Privacy Policy

"Winipat" refers to the operator of the Winipat platform at winipat.com. For data protection enquiries, contact us at support@winipat.com.

Account information:

• Full name, email address, phone number
• Date of birth (where required for age verification)
• Profile photo (optional)
• Role (buyer, seller, logistics partner)

Seller KYC information:

• Business name and description
• Pickup address (street, city, state)
• Government-issued ID document
• Bank account details (account number, bank name, account holder)
• Optional utility bill (electricity, waste, or water) showing the pickup address — used to verify seller location

Transactional data:

• Orders, payments, payouts, refunds, and dispute history
• Product listings, reviews, ratings, and messages
• Delivery addresses and tracking information

Technical data (automatic):

• Device type, browser, operating system, screen size
• IP address and approximate location (city-level)
• Pages visited, time spent, click paths
• Cookies (see Section 5)

• To provide the Platform and process your orders, payments, and disputes
• To verify identity and prevent fraud (KYC, anti-money laundering)
• To communicate with you about orders, account changes, and security alerts
• To improve the Platform — analytics, debugging, feature development
• To comply with legal obligations (tax, regulator requests, court orders)
• To send marketing communications (only with your consent; you can opt out any time)

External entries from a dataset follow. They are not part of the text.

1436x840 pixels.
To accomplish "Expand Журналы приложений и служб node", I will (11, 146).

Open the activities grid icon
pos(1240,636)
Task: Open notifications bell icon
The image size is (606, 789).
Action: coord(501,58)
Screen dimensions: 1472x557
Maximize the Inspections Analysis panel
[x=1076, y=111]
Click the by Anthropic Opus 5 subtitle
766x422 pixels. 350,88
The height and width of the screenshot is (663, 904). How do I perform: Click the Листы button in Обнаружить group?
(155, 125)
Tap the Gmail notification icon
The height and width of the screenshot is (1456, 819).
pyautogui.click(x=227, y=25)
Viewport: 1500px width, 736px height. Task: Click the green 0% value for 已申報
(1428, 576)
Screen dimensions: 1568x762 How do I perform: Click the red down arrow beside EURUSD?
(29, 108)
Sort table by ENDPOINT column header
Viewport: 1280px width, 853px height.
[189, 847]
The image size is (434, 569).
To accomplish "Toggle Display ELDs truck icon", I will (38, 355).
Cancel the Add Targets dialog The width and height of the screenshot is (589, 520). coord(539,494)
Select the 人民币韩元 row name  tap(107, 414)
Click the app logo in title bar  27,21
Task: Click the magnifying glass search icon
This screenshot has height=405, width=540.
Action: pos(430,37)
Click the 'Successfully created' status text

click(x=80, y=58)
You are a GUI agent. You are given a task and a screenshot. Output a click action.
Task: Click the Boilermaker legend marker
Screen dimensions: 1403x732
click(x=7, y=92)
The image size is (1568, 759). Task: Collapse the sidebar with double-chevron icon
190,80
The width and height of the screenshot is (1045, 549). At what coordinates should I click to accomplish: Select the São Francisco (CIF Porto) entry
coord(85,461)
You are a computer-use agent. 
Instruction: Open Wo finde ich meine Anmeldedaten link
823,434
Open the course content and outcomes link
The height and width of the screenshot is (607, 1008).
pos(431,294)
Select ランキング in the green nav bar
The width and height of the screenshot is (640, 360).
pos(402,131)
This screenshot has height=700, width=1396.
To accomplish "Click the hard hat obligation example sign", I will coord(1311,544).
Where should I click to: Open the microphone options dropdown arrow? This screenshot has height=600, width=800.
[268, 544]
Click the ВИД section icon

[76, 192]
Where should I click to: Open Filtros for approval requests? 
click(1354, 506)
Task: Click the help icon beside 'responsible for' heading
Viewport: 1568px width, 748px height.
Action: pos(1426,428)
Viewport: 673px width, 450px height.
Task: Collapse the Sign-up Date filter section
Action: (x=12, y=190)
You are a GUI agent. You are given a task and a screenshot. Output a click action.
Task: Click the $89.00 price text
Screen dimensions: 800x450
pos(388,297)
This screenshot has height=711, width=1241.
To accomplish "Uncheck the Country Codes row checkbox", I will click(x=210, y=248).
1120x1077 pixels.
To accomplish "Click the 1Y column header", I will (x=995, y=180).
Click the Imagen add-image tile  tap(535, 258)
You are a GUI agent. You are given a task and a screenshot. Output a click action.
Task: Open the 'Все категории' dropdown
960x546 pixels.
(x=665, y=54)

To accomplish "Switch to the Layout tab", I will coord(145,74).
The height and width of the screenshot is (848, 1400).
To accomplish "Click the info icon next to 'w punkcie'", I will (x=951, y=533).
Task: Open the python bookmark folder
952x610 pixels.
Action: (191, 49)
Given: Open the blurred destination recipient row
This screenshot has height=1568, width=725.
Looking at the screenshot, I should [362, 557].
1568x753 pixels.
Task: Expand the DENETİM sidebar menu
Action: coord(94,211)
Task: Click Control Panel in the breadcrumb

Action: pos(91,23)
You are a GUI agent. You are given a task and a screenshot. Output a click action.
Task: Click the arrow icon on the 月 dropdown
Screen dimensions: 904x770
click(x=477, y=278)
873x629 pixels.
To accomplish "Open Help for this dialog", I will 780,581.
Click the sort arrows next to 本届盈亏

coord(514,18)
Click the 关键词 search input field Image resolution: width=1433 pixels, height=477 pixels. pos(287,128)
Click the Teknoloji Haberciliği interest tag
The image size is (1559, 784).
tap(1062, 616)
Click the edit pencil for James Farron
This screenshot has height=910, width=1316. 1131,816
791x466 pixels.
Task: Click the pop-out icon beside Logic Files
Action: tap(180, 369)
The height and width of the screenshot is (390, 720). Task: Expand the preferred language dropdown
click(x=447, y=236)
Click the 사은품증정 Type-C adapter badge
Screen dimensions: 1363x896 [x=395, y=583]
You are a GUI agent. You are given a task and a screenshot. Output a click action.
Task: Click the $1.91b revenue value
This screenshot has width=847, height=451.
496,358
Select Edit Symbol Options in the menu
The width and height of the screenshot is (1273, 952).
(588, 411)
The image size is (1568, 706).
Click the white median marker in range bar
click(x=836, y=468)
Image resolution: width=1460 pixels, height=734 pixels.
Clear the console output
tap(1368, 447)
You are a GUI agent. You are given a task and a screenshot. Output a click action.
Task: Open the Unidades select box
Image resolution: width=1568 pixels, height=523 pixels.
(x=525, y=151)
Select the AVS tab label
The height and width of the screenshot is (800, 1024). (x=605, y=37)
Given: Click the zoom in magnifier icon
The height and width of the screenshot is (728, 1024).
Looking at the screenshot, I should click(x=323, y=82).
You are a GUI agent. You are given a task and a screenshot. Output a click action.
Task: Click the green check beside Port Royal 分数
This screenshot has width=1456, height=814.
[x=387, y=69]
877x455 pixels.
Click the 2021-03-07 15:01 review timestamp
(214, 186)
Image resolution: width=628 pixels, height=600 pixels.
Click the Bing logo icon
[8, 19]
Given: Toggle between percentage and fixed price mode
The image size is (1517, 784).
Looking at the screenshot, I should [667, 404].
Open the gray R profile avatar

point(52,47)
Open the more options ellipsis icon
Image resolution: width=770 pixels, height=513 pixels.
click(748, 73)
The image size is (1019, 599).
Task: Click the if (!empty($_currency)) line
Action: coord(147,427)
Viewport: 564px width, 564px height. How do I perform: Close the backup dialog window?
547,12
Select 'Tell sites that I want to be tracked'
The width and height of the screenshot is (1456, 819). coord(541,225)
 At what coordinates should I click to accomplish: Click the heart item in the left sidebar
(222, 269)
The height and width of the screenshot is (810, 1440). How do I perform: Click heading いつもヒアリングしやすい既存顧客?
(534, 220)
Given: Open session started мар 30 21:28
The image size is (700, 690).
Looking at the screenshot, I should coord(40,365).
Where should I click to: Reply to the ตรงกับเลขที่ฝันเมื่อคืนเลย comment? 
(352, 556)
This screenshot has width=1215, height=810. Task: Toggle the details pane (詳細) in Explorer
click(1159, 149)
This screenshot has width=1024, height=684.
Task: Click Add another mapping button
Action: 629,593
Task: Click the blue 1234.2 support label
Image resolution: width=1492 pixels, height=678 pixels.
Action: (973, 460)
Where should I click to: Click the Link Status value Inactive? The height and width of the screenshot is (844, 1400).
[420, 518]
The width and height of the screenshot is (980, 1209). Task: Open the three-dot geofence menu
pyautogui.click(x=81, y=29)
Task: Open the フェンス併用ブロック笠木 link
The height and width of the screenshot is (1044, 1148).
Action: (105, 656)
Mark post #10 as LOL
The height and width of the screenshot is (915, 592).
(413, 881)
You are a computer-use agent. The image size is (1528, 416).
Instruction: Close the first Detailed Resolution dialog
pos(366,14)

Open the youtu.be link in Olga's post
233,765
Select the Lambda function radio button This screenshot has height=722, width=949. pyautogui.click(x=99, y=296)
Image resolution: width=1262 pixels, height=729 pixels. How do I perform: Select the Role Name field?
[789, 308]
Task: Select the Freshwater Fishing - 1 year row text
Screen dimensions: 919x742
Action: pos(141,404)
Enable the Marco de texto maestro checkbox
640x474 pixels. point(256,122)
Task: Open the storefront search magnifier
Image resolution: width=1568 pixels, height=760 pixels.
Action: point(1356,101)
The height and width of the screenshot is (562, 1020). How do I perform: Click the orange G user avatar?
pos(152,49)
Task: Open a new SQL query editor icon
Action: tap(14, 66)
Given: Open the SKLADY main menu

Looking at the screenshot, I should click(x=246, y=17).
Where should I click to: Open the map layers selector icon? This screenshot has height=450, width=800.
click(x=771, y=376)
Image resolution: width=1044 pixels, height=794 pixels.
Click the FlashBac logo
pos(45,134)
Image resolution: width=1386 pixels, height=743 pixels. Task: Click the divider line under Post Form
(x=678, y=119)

We share your data only with parties that need it to deliver the service:

• Sellers and buyers — limited info needed to complete an order (your name, delivery address, contact for the logistics partner)
• Payment provider (Paystack) — to process card payments and bank transfers
• Logistics partners — pickup/delivery details for the orders they handle
• Service providers — Supabase (database hosting), Vercel (web hosting), email delivery services
• Regulators & law enforcement — when required by Nigerian law

We never sell your personal data to third parties for marketing.

We use the following categories of cookies:

• Essential cookies — keep you signed in, remember your cart. These cannot be disabled.
• Functional cookies — remember your preferences (currency display, language).
• Analytics cookies — help us understand how the Platform is used. You can opt out via the cookie banner.

• Active account data: retained while your account is active
• Transactional records: retained for 7 years after the last transaction (tax + audit requirements)
• KYC documents: retained for 5 years after account closure (anti-money laundering)
• Marketing preferences: retained until you opt out
• Closed account: most data deleted within 90 days of closure request; transactional + KYC retained per above

Under NDPR and applicable Nigerian law, you have the right to:

• Access the personal data we hold about you
• Correct inaccurate or incomplete data
• Request deletion of your data (subject to retention obligations above)
• Withdraw consent for processing where consent was the legal basis
• Object to direct marketing
• Receive a copy of your data in a portable format
• Lodge a complaint with the Nigeria Data Protection Commission (NDPC)

To exercise any of these rights, email support@winipat.com. We will respond within 30 days.

We protect your data using TLS encryption in transit, encryption at rest, role-based access control, and audit logging. Payment card data is never stored on Winipat systems — it is handled directly by our PCI-DSS-compliant payment provider.

No system is perfectly secure. If we become aware of a data breach affecting your personal information, we will notify you and the NDPC within 72 hours.

Winipat is not intended for users under 18. We do not knowingly collect data from minors. If you believe a minor has provided us data, contact us and we will delete it.

Our infrastructure may store data on servers outside Nigeria (e.g. Supabase's EU region). We ensure equivalent protection via contractual safeguards and only transfer data to jurisdictions that meet NDPR adequacy standards.

We may update this Policy. Material changes will be notified by email and via an in-app banner at least 14 days before they take effect.